I bought my first real gun in Florida when I was 12 years old. A beautiful Smith & Wesson 38. Got it in a flea market somewhere on Highway 441. Owned that gun for about 30 minutes until my Uncle Nat took it away from me and probably hocked it the next day. He was right. What the hell was a twelve-year old kid doing walking around with a gun?
This purchase began a life-long addiction to guns which continues to this day. Or at least until yesterday, when I walked into Dave’s Gun Shop and bought a Star Model 30M, a heavy, all-steel pistol that holds 15 rounds. Why did I buy the gun? Because I wanted to buy a gun. Why does my wife buy shoes? Because she likes shoes.
If I were a typical gun guy, I would tell you that I bought this gun because it’s good for self-defense. I don’t often, if ever, carry a gun. Guns are lying around the house but none are close enough to be grabbed up if an intruder were to suddenly burst through the door, but I know that owning a gun makes me safer, which is why I bought the gun.
Actually, that’s not true. I didn’t go into a gun shop yesterday because I was thinking about my personal safety. I didn’t walk up to the counter, take one look at that Star pistol and decide that this gun would protect me from crime.
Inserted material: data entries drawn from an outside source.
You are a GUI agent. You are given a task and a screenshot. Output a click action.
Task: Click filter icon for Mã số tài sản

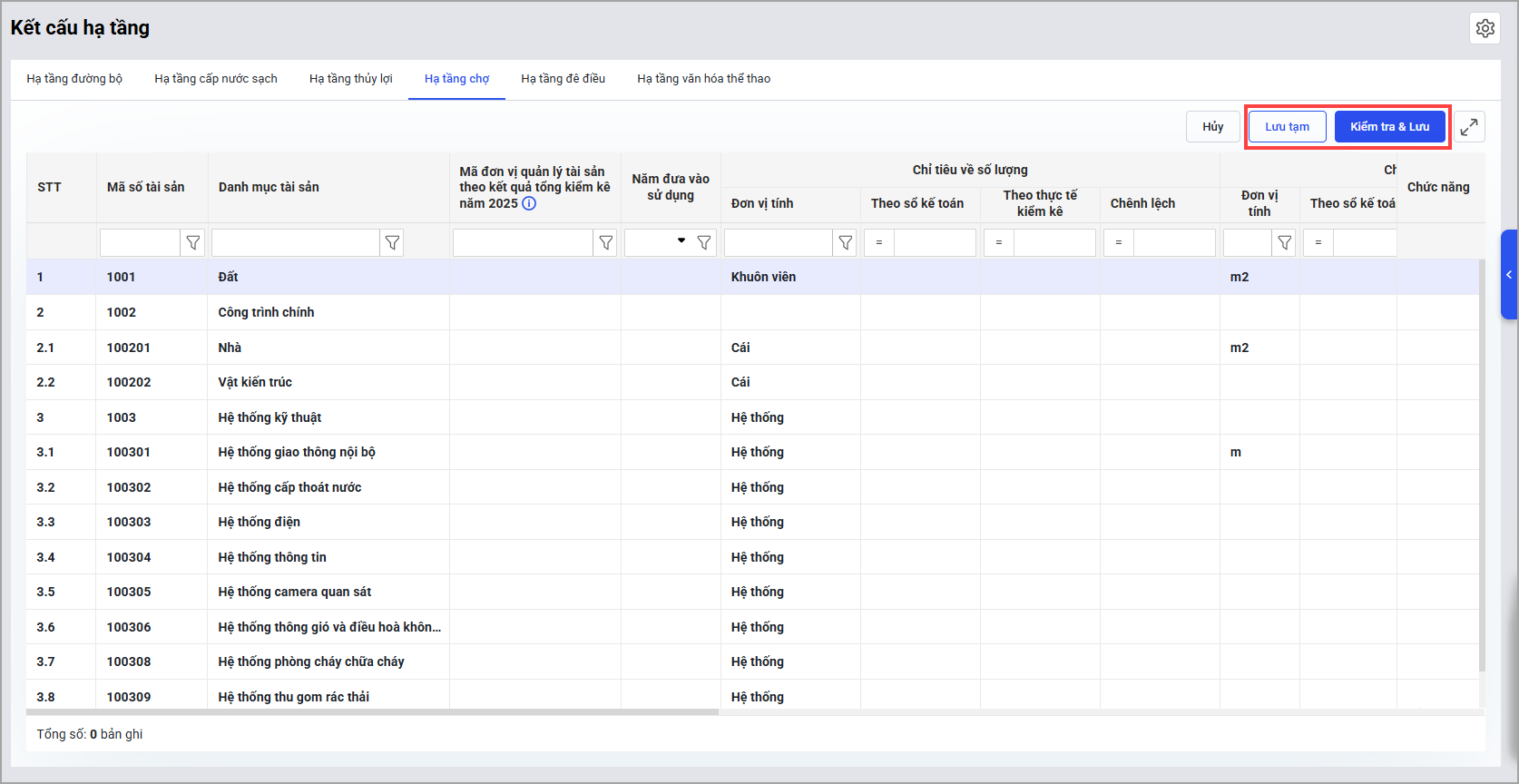192,243
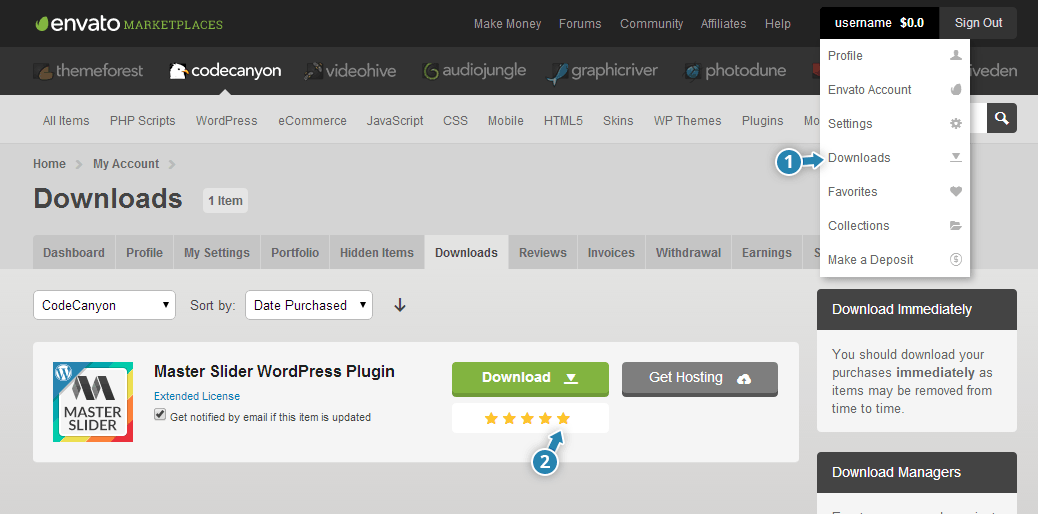Screen dimensions: 1038x514
Task: Rate the item five stars
Action: click(563, 418)
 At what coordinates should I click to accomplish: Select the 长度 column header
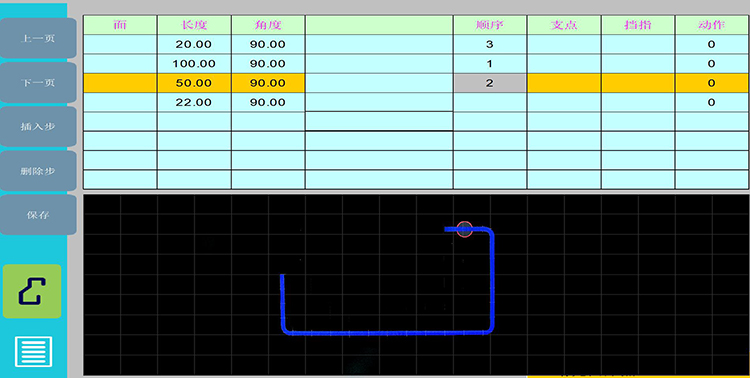click(x=194, y=25)
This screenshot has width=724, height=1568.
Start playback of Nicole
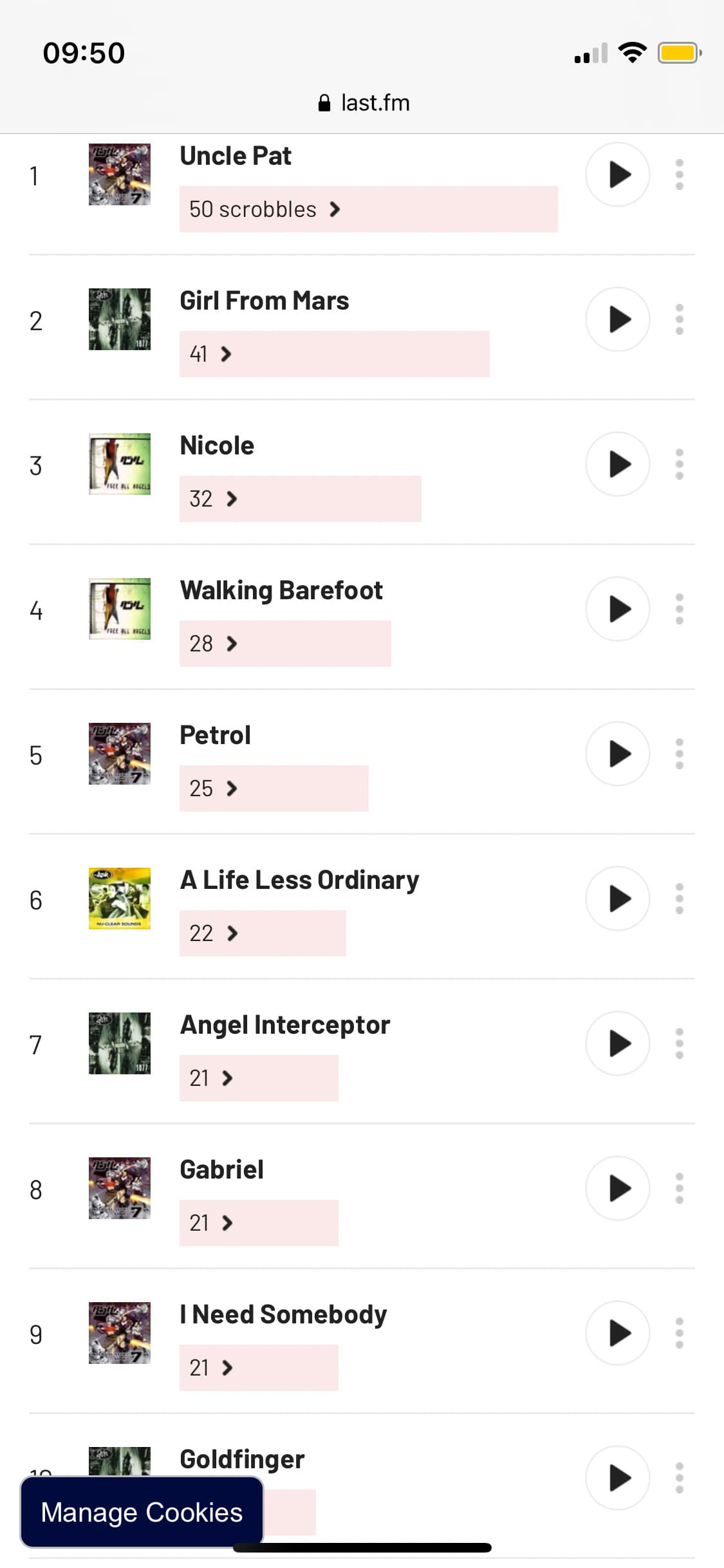[x=617, y=464]
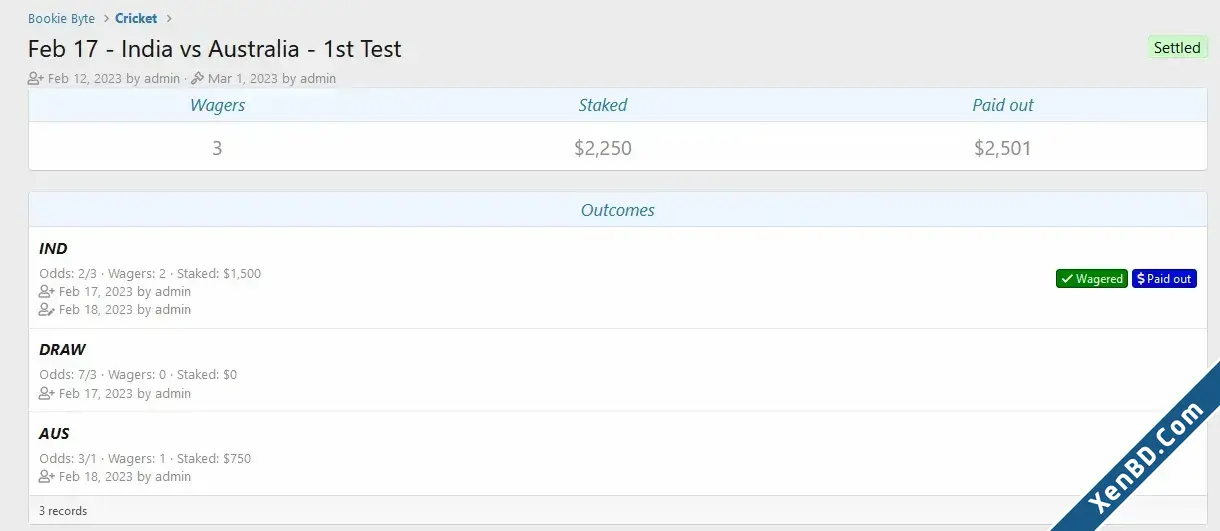
Task: Click the chevron after Bookie Byte
Action: tap(105, 18)
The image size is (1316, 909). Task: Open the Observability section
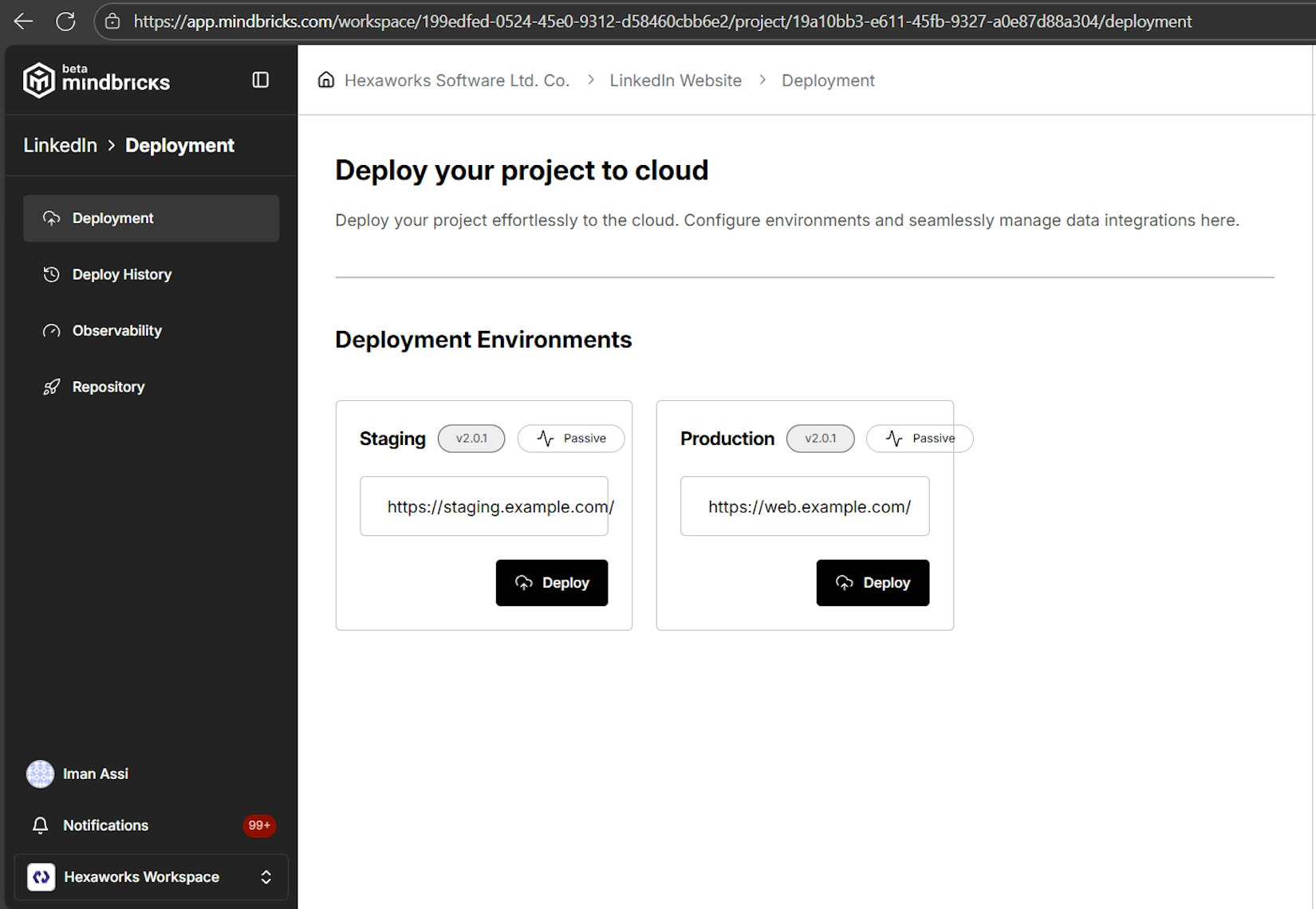(116, 331)
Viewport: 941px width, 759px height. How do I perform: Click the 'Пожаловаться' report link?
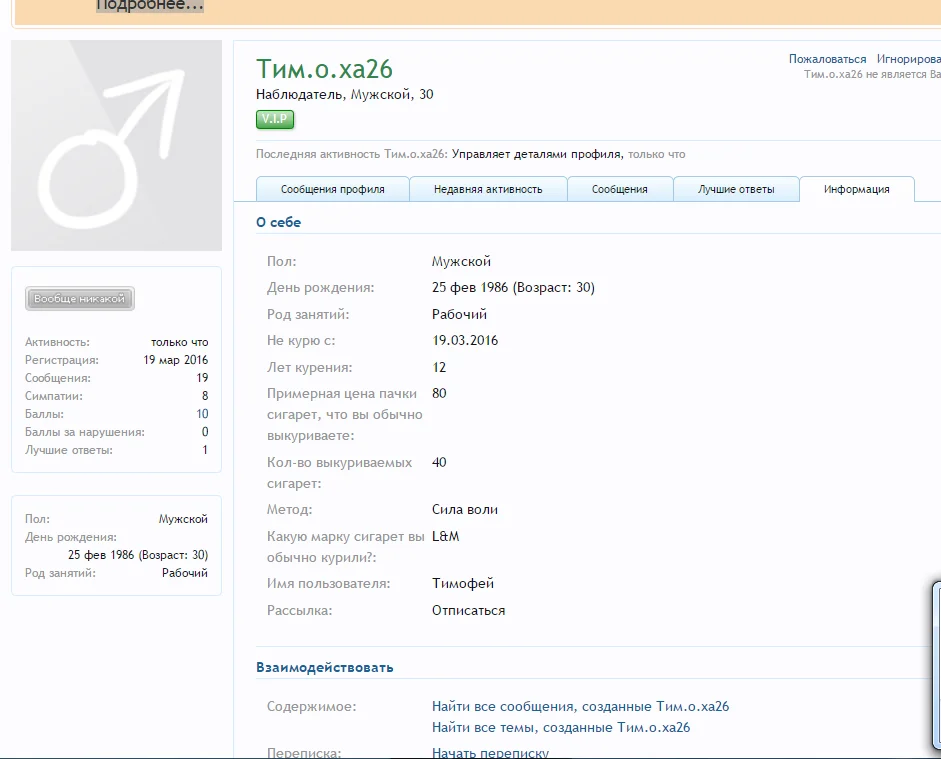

I certainly didn’t for one second imagine that buying that gun would somehow make me ‘free.’ I bought the gun because I wanted to buy a gun.
This may have been the third time I owned this gun. I had a Star 30M back in the mid-90’s; sold it to some guy in my gun shop who then sold it back because he needed a set of tires for his truck; sold it later to another guy who probably at some point traded it at Dave’s shop where it was sitting when I made it mine. You don’t see a Star 30M all that often, and it’s not as if the gun, or any gun for that matter, ever wears out. If this gun had been picked up at a crime scene instead of being sold to me, the ATF trace would show that the gun went into private hands somewhere around 1995. But it went into private hands and then back into an FFL inventory at least two more times over the intervening twenty years. So much for the value of ATF traces and as well as the nonsensical discussions about Time to Crime.
On the NRA website, Wayne LaPierre tells the NRA membership that “nothing would make us more vulnerable to generations of suffering and slaughter than the destruction of our 2nd Amendment.” There’s about as much reality behind this statement as the idea that I bought that Star pistol to protect myself from crime. I live in a White, middle class neighborhood – if anyone ever tried to break into my house it would probably be my drunk neighbor who thought he had come home and forgot his keys.
I have personally owned, bought and sold, probably 500 guns over the course of my lifetime, and I can say that in all those transactions going back to 1956, I never once asked myself why I needed any particular gun. But if someone were to ask me why I bought and sold all those guns, I might rattle off something about crime, or terrorism, or my Constitutional ‘rights.’ After all, I have to come up with some kind of answer, and it’s not as if people who don’t like guns can offer me a clue.
In crafting sensible solutions to gun violence, my friends in the GVP community have to understand that any new law will force me to somehow change this impulsive habit. And when was the last time you stayed on that low carbs diet?